Lichtschip 12 "NOORD HINDER"

In 1963 in opdracht van de Koninklijke Marine gebouwd bij scheepswerf "De Waal" te Zaltbommel, als "Lichtschip 12" ten behoeve van de Dienst van het Loodswezen enz. te Vlissingen.
Vanaf de ingebruikneming tot 1981 heeft het lichtschip, met de nodige onderbrekingen voor onderhoud, in hoofdzaak nabij de ondiepte "Noord Hinder" midden in de Noordzee, ter hoogte van Walcheren dienst gedaan als lichtbaken ten behoeve van de scheepvaart.
Gedurende deze jaren was er voortdurend een bemanning aan boord, die zorg droeg voor het dagelijkse onderhoud, het brandend houden van het licht en o.a. metingen verrichtte voor het K.N.M.I.

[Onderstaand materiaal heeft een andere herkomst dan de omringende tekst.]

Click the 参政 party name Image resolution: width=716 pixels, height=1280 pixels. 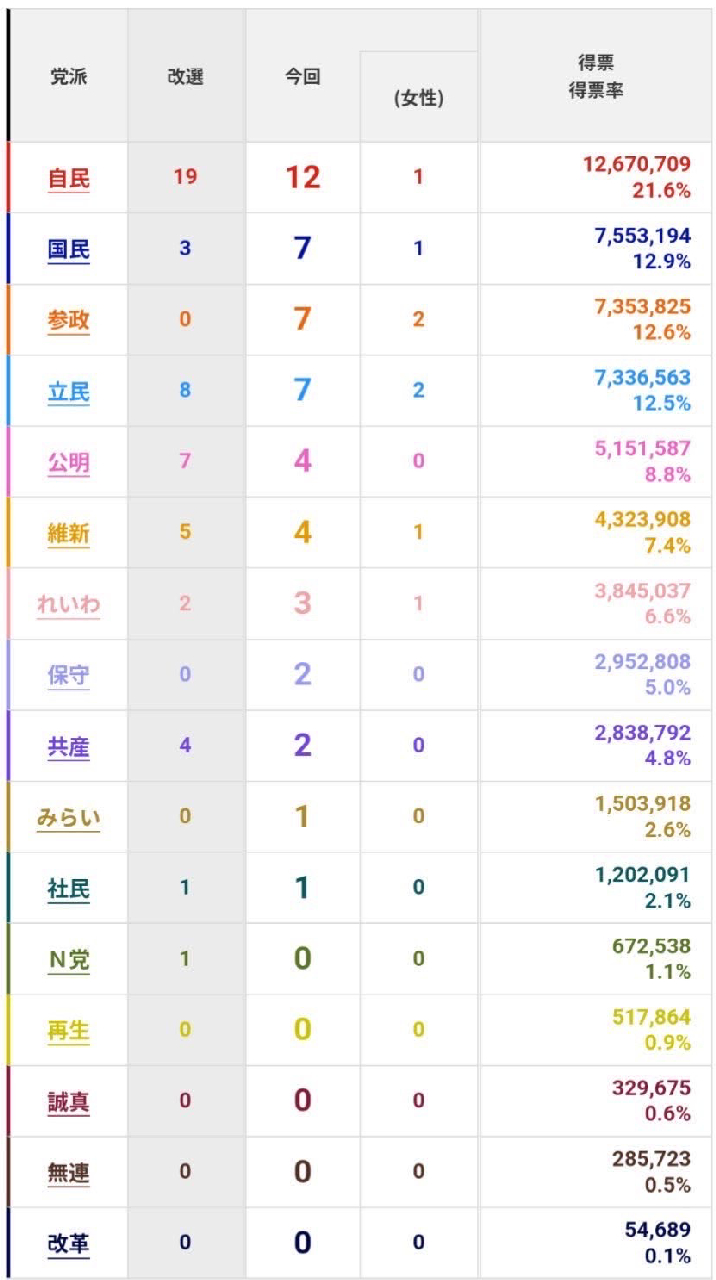[68, 321]
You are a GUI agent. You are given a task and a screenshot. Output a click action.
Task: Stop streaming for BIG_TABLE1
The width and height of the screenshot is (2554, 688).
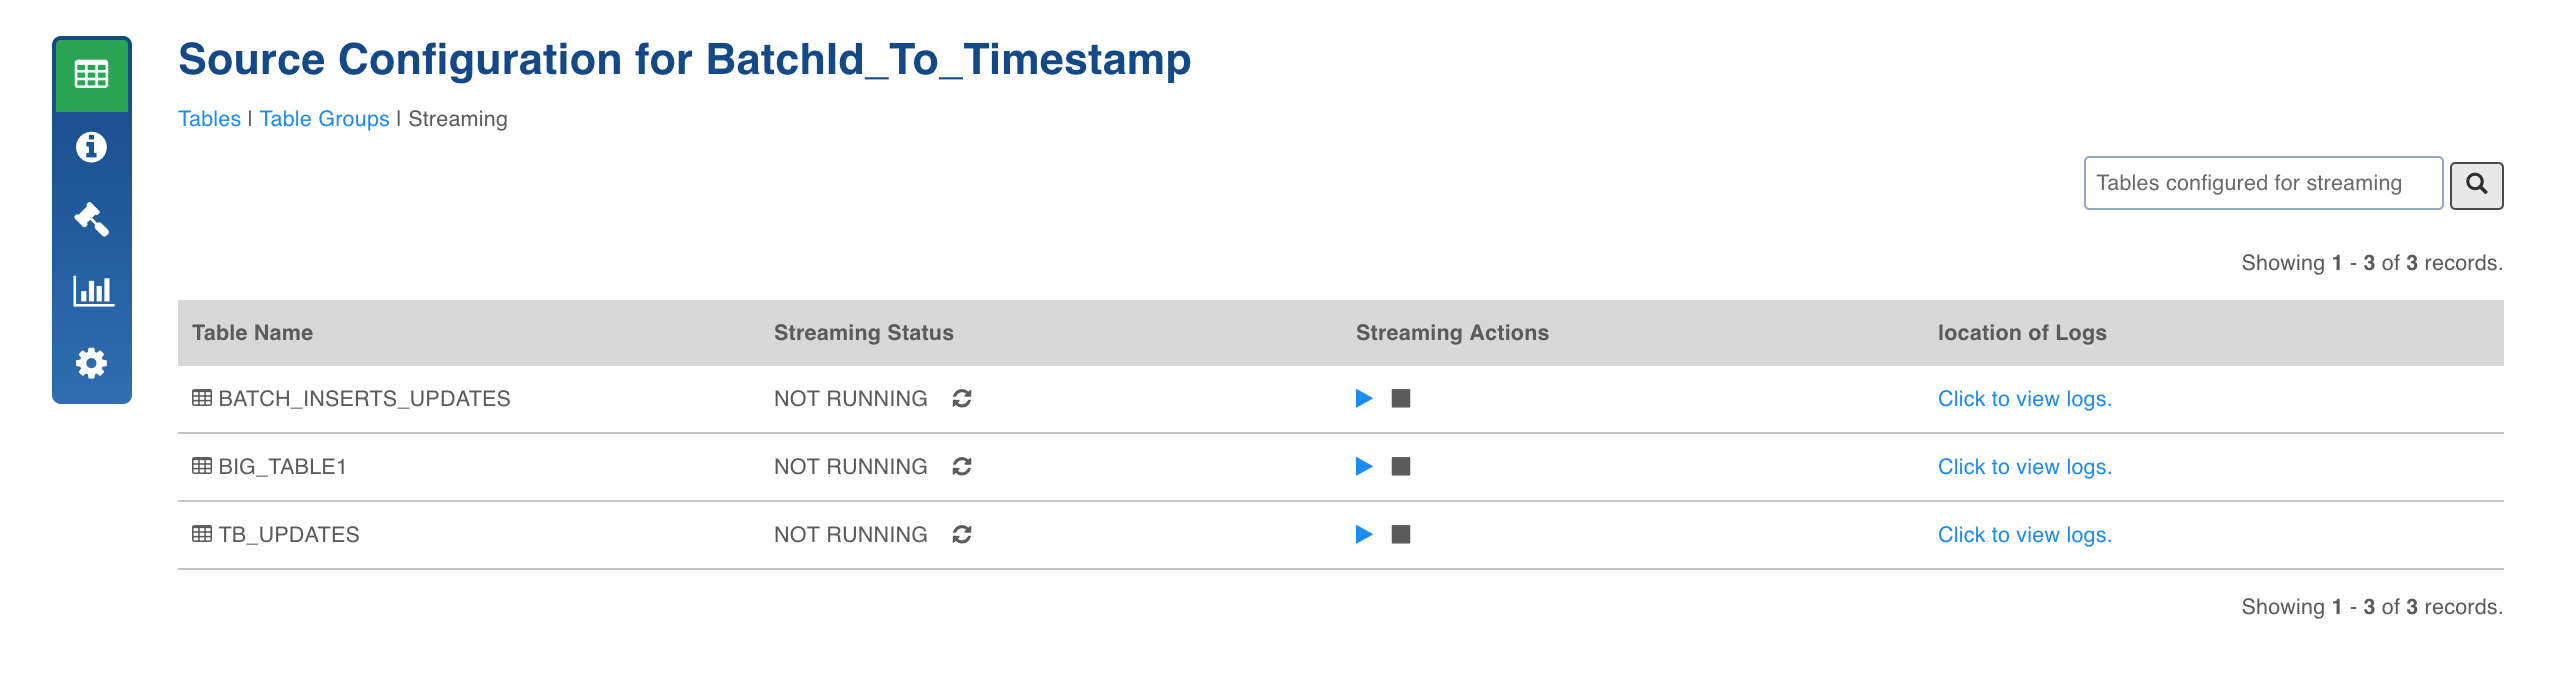pyautogui.click(x=1401, y=467)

In 1981 werd het lichtschip grondig verbouwd en volledig geautomatiseerd.
Er werd onder meer een helidek aangebracht om ingeval bij storingen, ook bij slecht weer onderhoudspersoneel vanuit de lucht aan boord te kunnen droppen.
De apparatuur werd radiografisch vanaf de wal bewaakt. Een bemanning werd hierdoor overbodig.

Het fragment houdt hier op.